Alan Rabinowitz, one of the modern era’s great conservation scientists, passed away recently from cancer. It was something that we knew was coming, but the termination of what was termed his “journey with cancer” at the beginning of August still came as a shock. Among conservationists and the biologists who study the world’s great cats — lions, tigers, jaguars, leopards, pumas and the rest — he was a legend. His contributions to preserving the world’s biodiversity are virtually second to none, and it’s easy to list his accolades. But I keep thinking about the Alan Rabinowitz I knew: he could be macho in the extreme and waited for no one. He had little tolerance for intellectual BS or disorganization, and wasn’t afraid to make it known. But beneath that exterior, there was also a deep well of emotion and profound empathy for the voiceless in the world, whether creatures under attack or people abandoned by society.
The first time I met Alan Rabinowitz was on a sweltering morning in Cartagena, Colombia, almost exactly one year ago. I’d heard a lot about him, the so-called “Indiana Jones of Great Cats.” I was curious to see if he lived up to his reputation.
We were on the rooftop of a hotel with a small group of jaguar researchers, planning the upcoming leg of the “Journey of the Jaguar,” a multi-country trip through jaguar territory, with video, social media and journal entries published online to give the public a view into what Alan and the conservation group he founded, Panthera, were doing to save these ghostly predators of the jungle. My job was, basically, to do everything, with the help of a single cameraman. It soon became apparent that the biggest challenge was not going to be dealing with spotty cell phone service, mosquitos, withering heat, language barriers or bad food. The biggest challenge was going to be keeping up with Alan.
Over the next week and half in Colombia, and then again a few months later in the Brazilian Pantanal, I was honored to be Alan’s shadow — filming him as he tore along on four-wheelers, stomped up jungle-choked mountainsides despite a recent bout of pneumonia, bounced along caiman-infested rivers and finished his evenings with a cigar and a glass of whiskey on ice. In many ways, he seemed like a character out of a pulp novel: swaggering, safari shirt open in the front, wearing a jade amulet on a necklace and always ready with an incredible story about finding a lost Mayan city or being stalked by jaguars in the night.
In the field, he could spot a jaguar print in the dust and tell you how old it was, identify every creature that crossed the path. He was equally comfortable talking with ranchers, farmers, and fishermen about the plight of their herds, their losses to predation, and the state of the forests and rivers around them. Language barriers did not bother him. As someone who had overcome a debilitating stutter as a child and who saw his conservation work as an effort to speak on behalf of voiceless animals, figuring out how to communicate across languages did not bother him in the slightest. The highlight of our trip to Brazil was, for him, an hour spent in deep conversation (with the help of translators) with Vicente, an ancient indigenous man and the last living member of the Guato tribe.

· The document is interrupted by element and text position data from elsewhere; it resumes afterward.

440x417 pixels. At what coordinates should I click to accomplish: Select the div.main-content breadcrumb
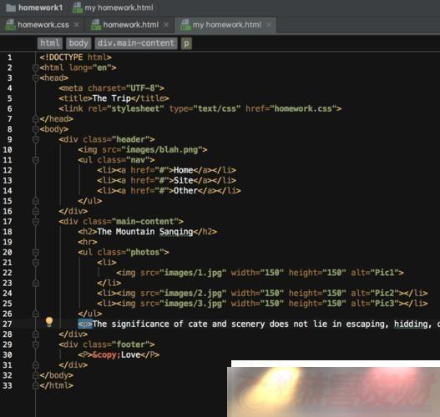click(136, 43)
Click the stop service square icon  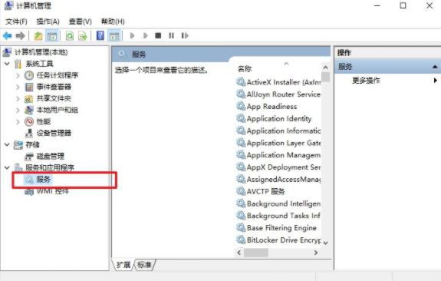coord(158,36)
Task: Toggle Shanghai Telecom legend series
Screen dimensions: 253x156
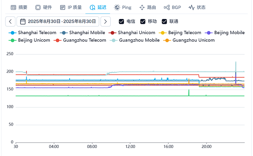Action: (32, 33)
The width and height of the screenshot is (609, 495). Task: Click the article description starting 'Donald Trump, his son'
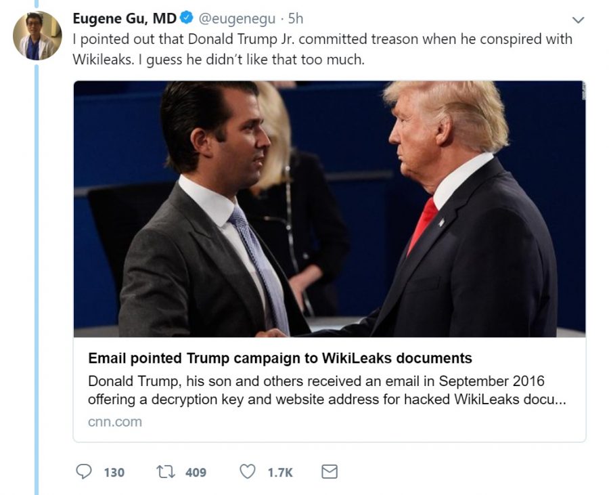click(x=327, y=390)
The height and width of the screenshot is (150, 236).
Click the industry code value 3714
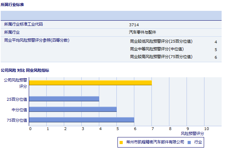pyautogui.click(x=134, y=25)
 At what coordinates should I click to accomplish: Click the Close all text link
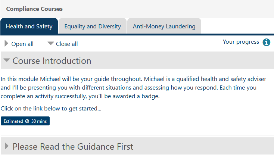pos(67,44)
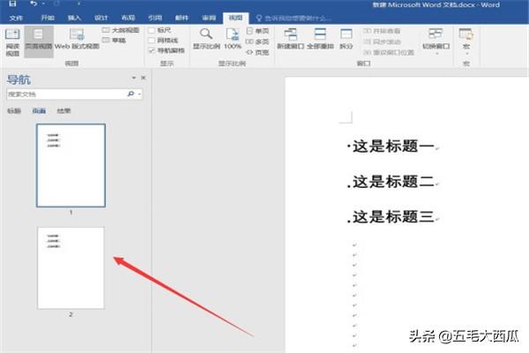Uncheck the Navigation Pane checkbox

click(x=152, y=51)
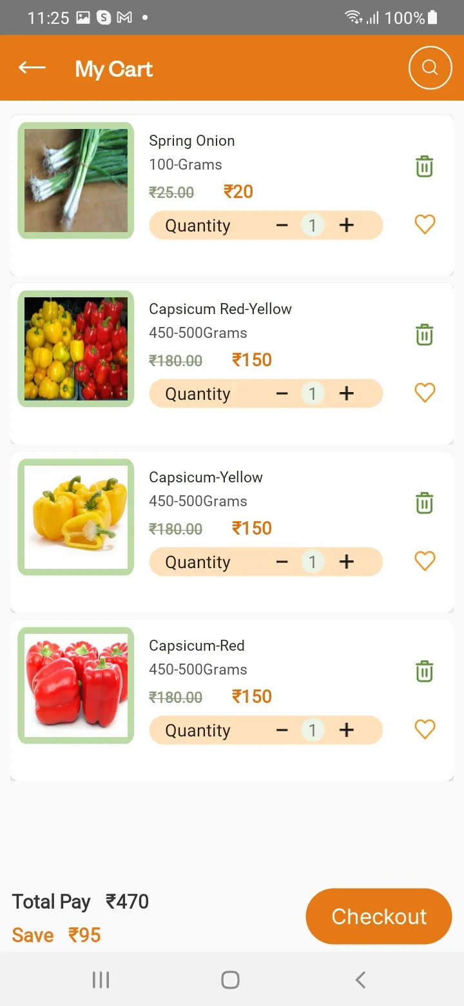
Task: Tap Android recent apps navigation button
Action: (x=101, y=980)
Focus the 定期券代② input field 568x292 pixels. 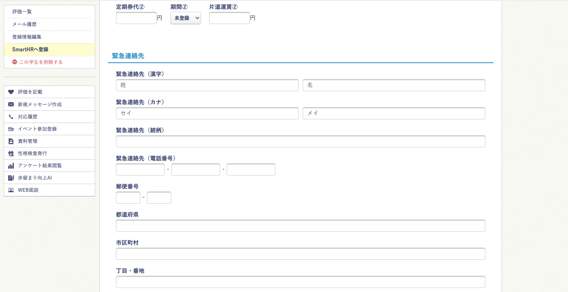(x=136, y=18)
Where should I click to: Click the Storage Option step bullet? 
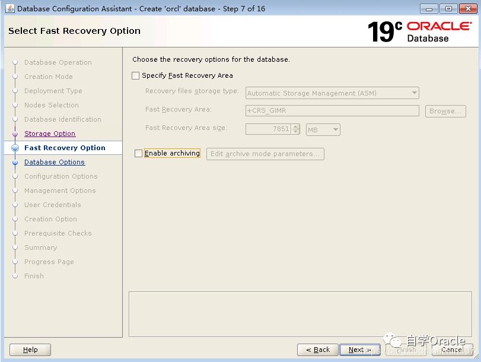(15, 134)
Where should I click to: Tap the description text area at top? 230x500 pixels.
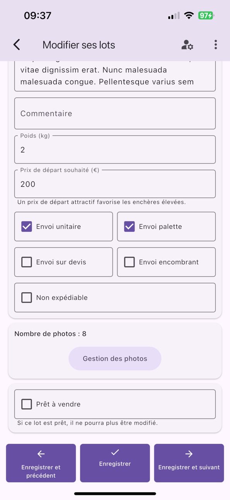[115, 76]
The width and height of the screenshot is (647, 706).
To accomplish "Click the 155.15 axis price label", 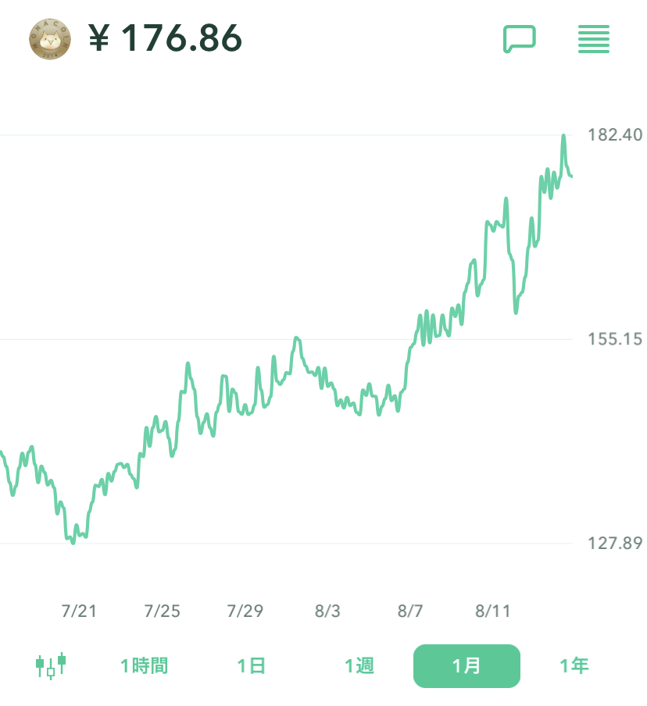I will 615,339.
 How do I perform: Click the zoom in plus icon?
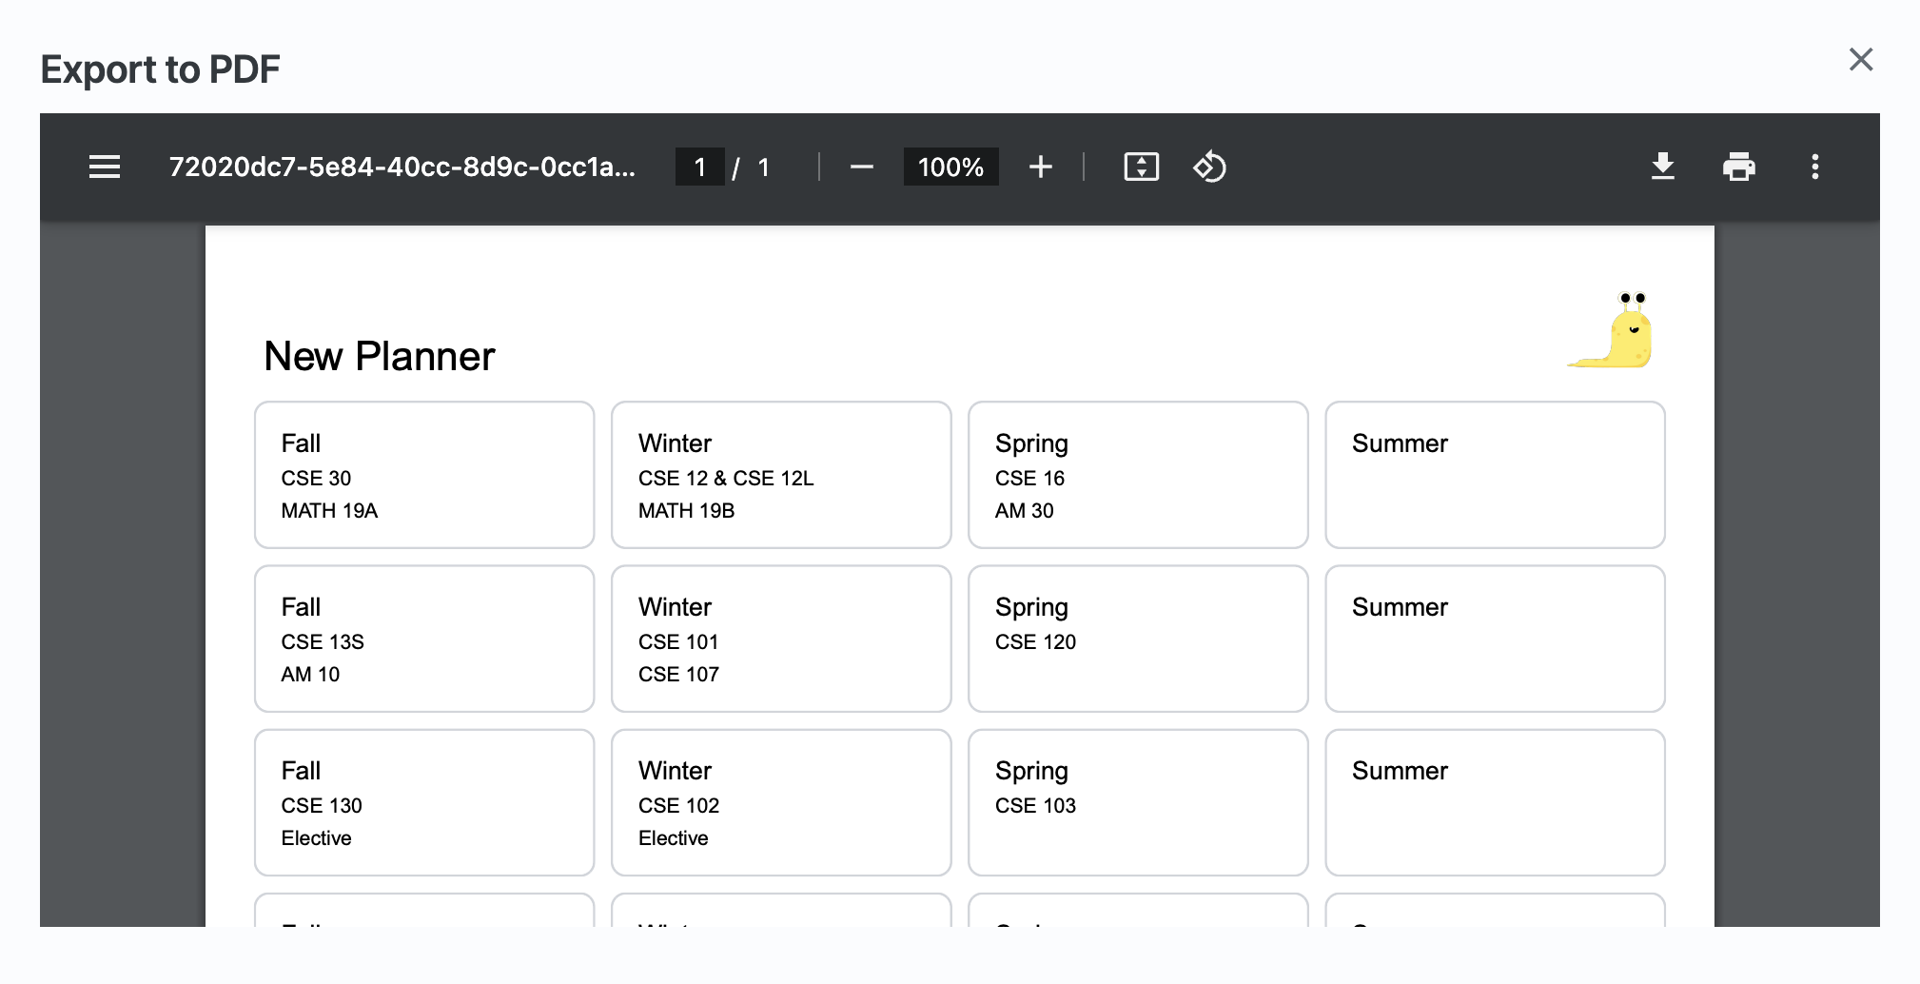click(1040, 167)
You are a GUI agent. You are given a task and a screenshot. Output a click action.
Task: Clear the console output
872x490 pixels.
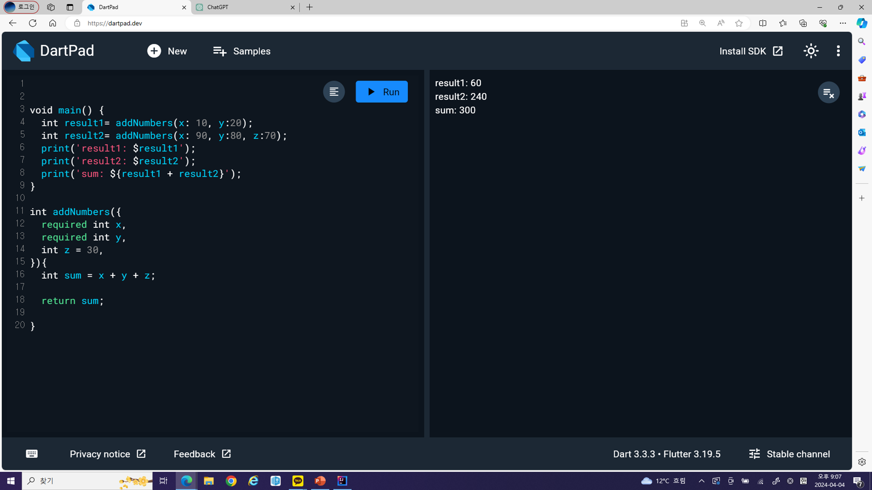point(828,92)
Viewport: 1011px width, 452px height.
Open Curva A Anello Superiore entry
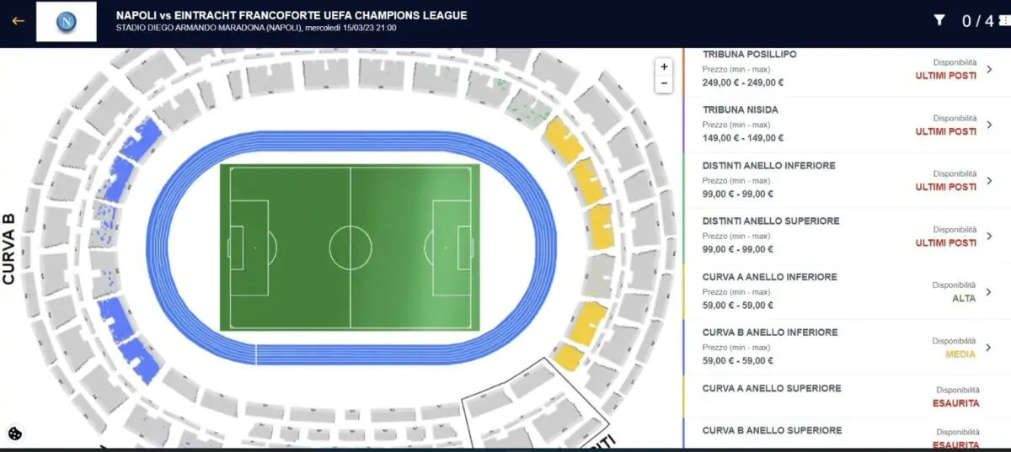click(x=809, y=396)
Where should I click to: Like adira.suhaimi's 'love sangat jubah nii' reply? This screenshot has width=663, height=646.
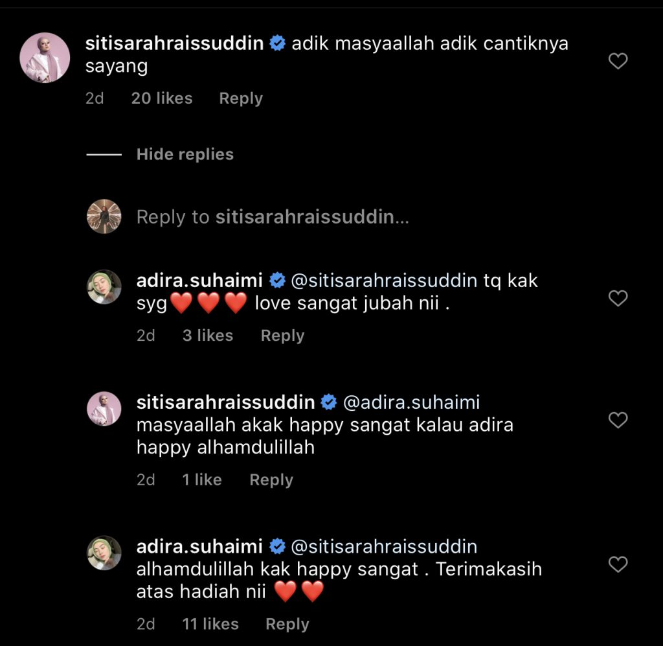point(618,298)
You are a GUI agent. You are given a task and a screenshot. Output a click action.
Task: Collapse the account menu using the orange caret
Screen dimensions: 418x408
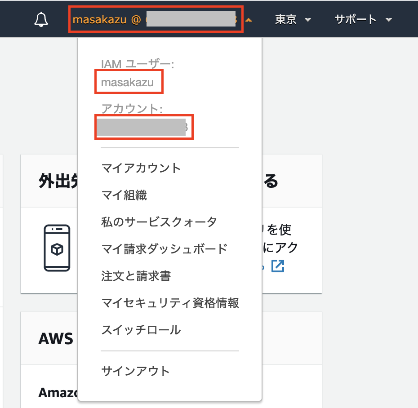(249, 20)
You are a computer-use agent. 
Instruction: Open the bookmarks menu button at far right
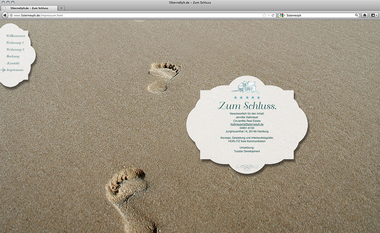tap(374, 15)
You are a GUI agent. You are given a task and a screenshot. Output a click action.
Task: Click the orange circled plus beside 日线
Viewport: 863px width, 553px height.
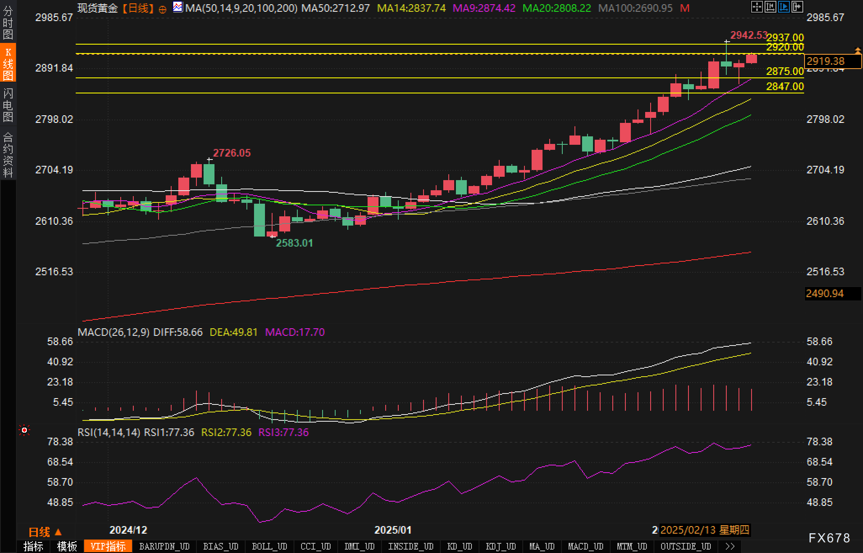click(x=163, y=9)
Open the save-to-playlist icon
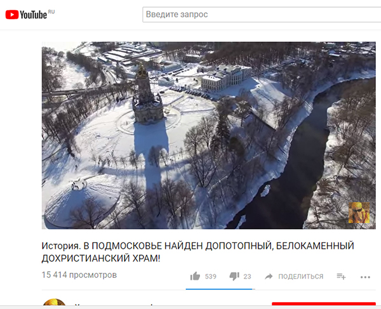 tap(341, 276)
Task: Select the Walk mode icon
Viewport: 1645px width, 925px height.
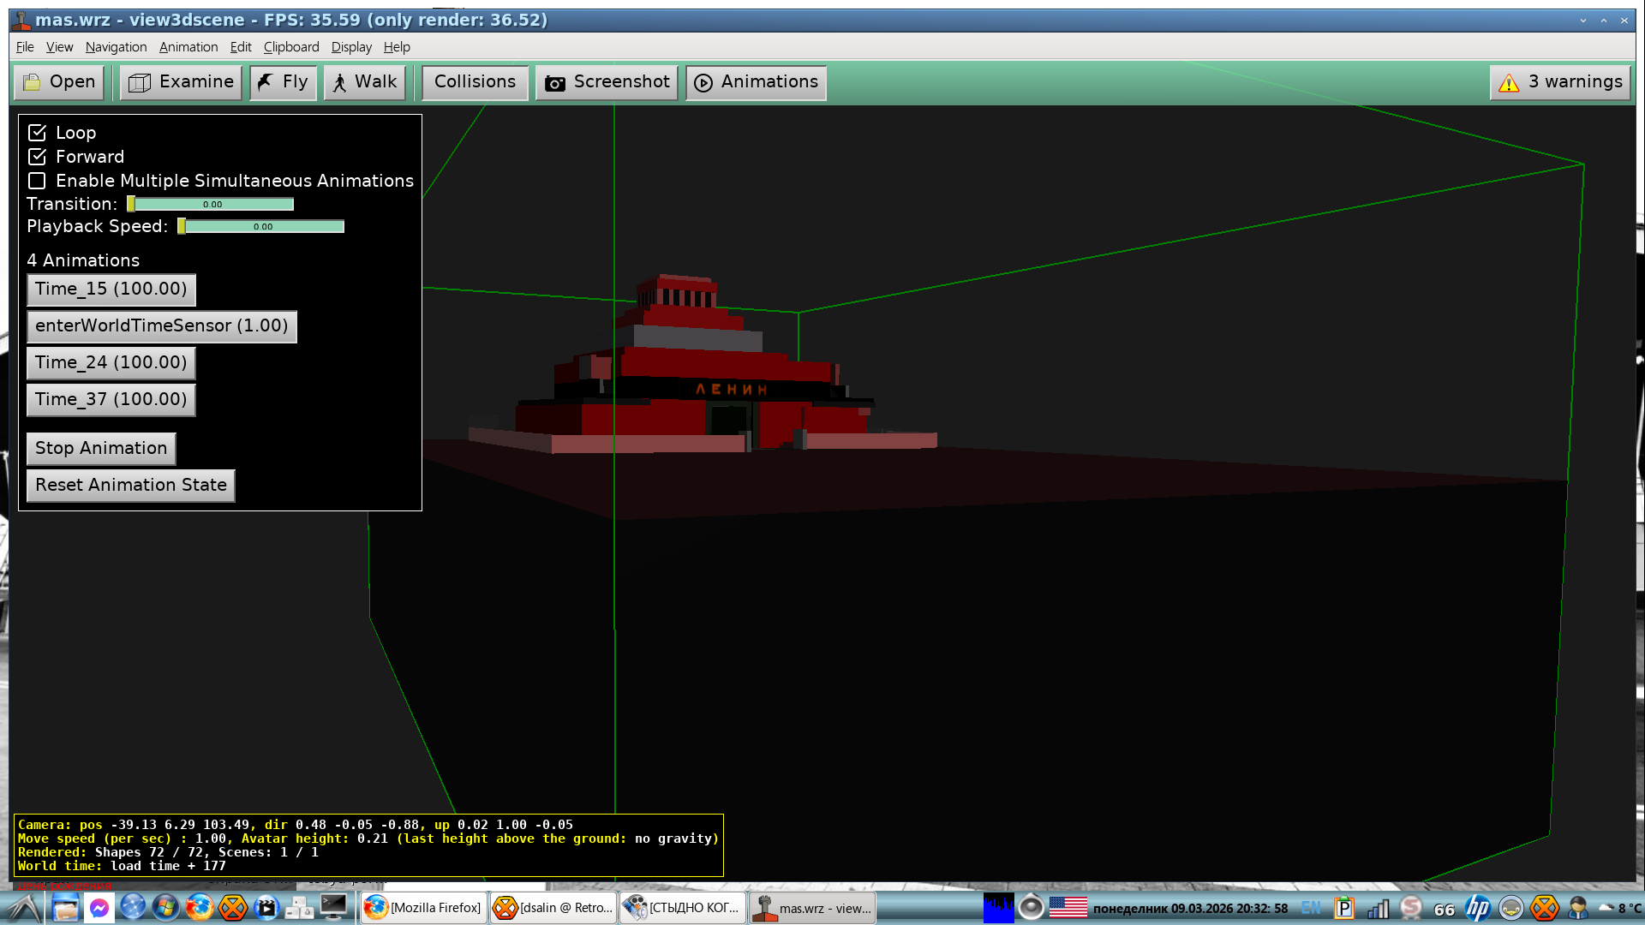Action: click(340, 82)
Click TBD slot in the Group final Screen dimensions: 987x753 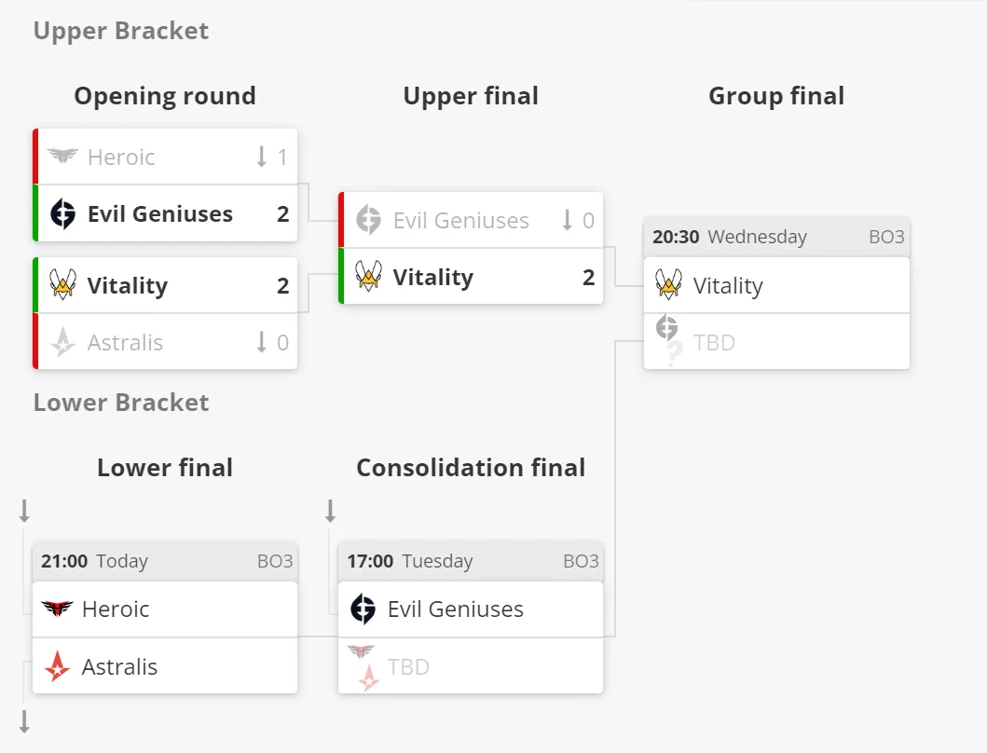point(776,342)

In the introduction to the 2000 reprint of his memoir Jaguar, which recounts his efforts to create Belize’s first protected area for jaguars in the Cockscomb Basin, Rabinowitz writes that when he began his work “there were no substantial national parks or wildlife sanctuaries in Belize at the time; wildlife protection was in the hands of a chief forest officer whose job it was to cut and sell trees. But sometimes when you plant something at just the right time and in just the right place fate smiles kindly on your efforts.” Accolades that have poured out about him since his death have focused on his advocacy — the creation of national parks and the jaguar corridor, the elevation of conservation science. But above all, Rabinowitz was a communicator. He devoted himself to communicating the importance of conservation, and the debt of kinship that we all owe the animals that we share our world with. From a children’s book, A Boy and a Jaguar, which recounted his youthful struggles with a stutter and how a jaguar at the zoo helped him find his voice, to his various memoirs, especially Jaguar, first published in 1986, he advocated for animals, children, and the dispossessed using a potent and heartfelt mix of science, reason, personal accountability, and a belief in the universal value of life.
The image of Alan that sticks in my mind, more than any other, is a moment after a bruising 10-day trek across Colombia by bush plane, boat, horseback, ATV, and on foot. The entire team was exhausted, but also giddy at the completion of the journey. By all accounts it had been a success, taking us into ELN-held territory to visit a community growing jaguar-friendly coffee and down narrow paths to recover camera trap footage of jaguars in the wild. After all this, we found ourselves in a strange city, ringed by oil refineries which sent gouts of flame pouring into the heavy, tropical night air, illuminating the spires of a Spanish colonial church in stark relief. On the rooftop of the hotel, which had seen better days to be sure, it was celebratory steaks, a cigar for Alan. From somewhere a bottle of Johnny Walker appeared. Alan graciously toasted the team and sat back in his chair. He was gregarious when with his friends, often cantankerous with the world, but for a moment, as I watched him hold court, I caught a glimmer in his eye: a part of him already missed the forest and perhaps already saw what his coming year would hold. And he already knew how he would meet it.